The Court of Appeals for the Ninth Circuit affirmed the judgment for respondents on the Lanham Act claim, but reversed as to the copyright claim and remanded. 34 Fed. Appx. 312, 316 (2002). (It said nothing with regard to the state-law claim.) With respect to the Lanham Act claim, the Court of Appeals reasoned that "Dastar copied substantially the entire Crusade in Europe series created by Twentieth Century Fox, labeled the resulting product with a different name and marketed it without attribution to Fox[, and] therefore committed a 'bodily appropriation' of Fox's series." Id., at 314. It concluded that "Dastar's 'bodily appropriation' of Fox's original [television] series is sufficient to establish the reverse passing off." Ibid.2 The court also affirmed the District Court's award under the Lanham Act of twice Dastar's profits. We granted certiorari. 537 U. S. 1099 (2003).

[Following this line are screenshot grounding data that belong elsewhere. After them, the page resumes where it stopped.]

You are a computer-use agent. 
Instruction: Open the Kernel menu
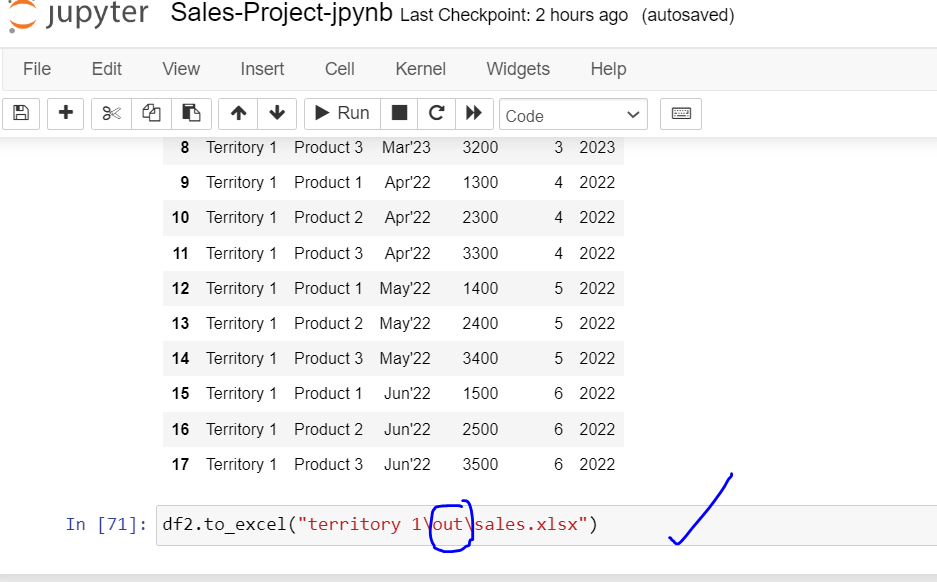tap(421, 69)
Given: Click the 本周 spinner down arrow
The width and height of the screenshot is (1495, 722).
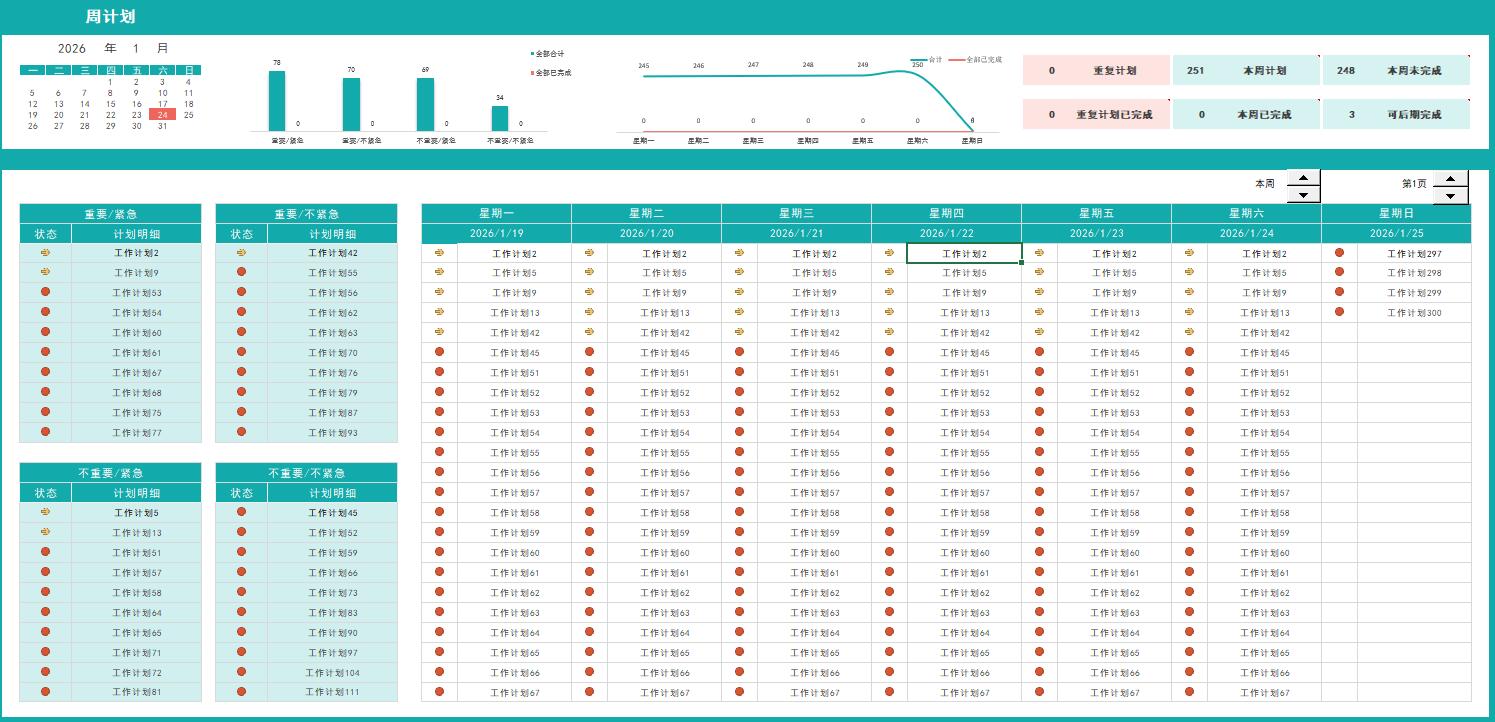Looking at the screenshot, I should pos(1303,195).
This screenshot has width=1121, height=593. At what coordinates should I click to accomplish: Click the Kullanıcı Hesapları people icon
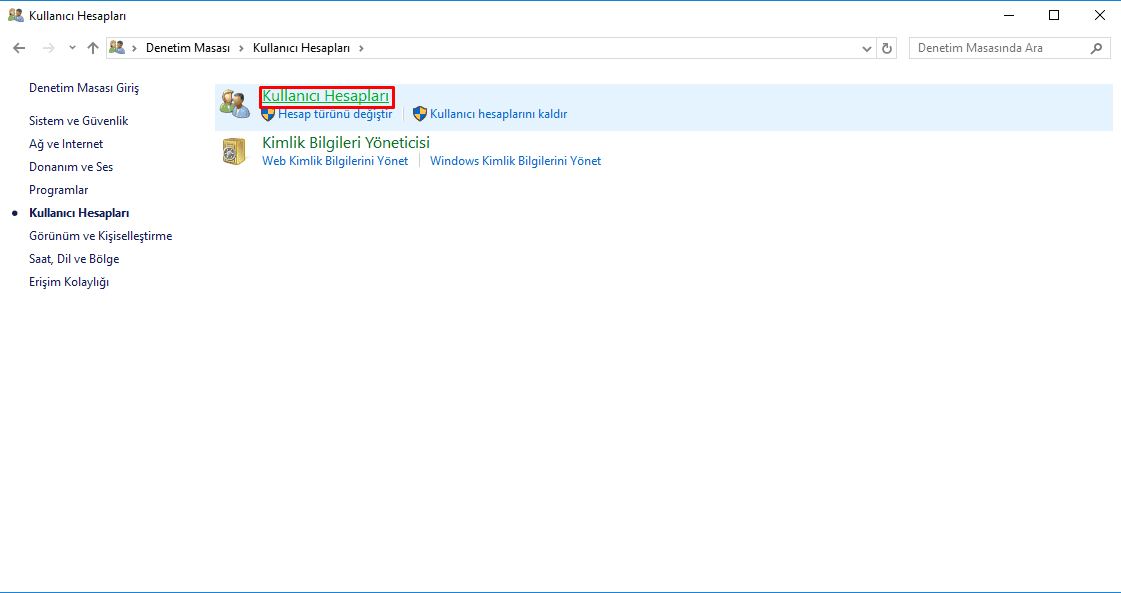tap(234, 103)
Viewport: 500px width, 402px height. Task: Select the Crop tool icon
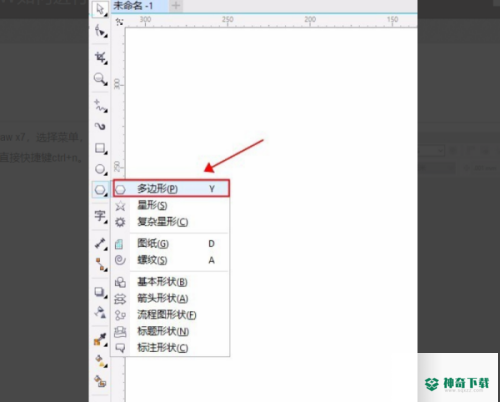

The Lanham Act was intended to make "actionable the deceptive and misleading use of marks," and "to protect persons engaged in . . . commerce against unfair competition." 15 U. S. C. 1127. While much of the Lanham Act addresses

2 As for the copyright claim, the Ninth Circuit held that the tax treatment General Eisenhower sought for his manuscript of the book created a triable issue as to whether he intended the book to be a work for hire, and thus as to whether Doubleday properly renewed the copyright in 1976. See 34 Fed. Appx., at 314. The copyright issue is still the subject of litigation, but is not before us. We express no opinion as to whether petitioner's product would infringe a valid copyright in General Eisenhower's book.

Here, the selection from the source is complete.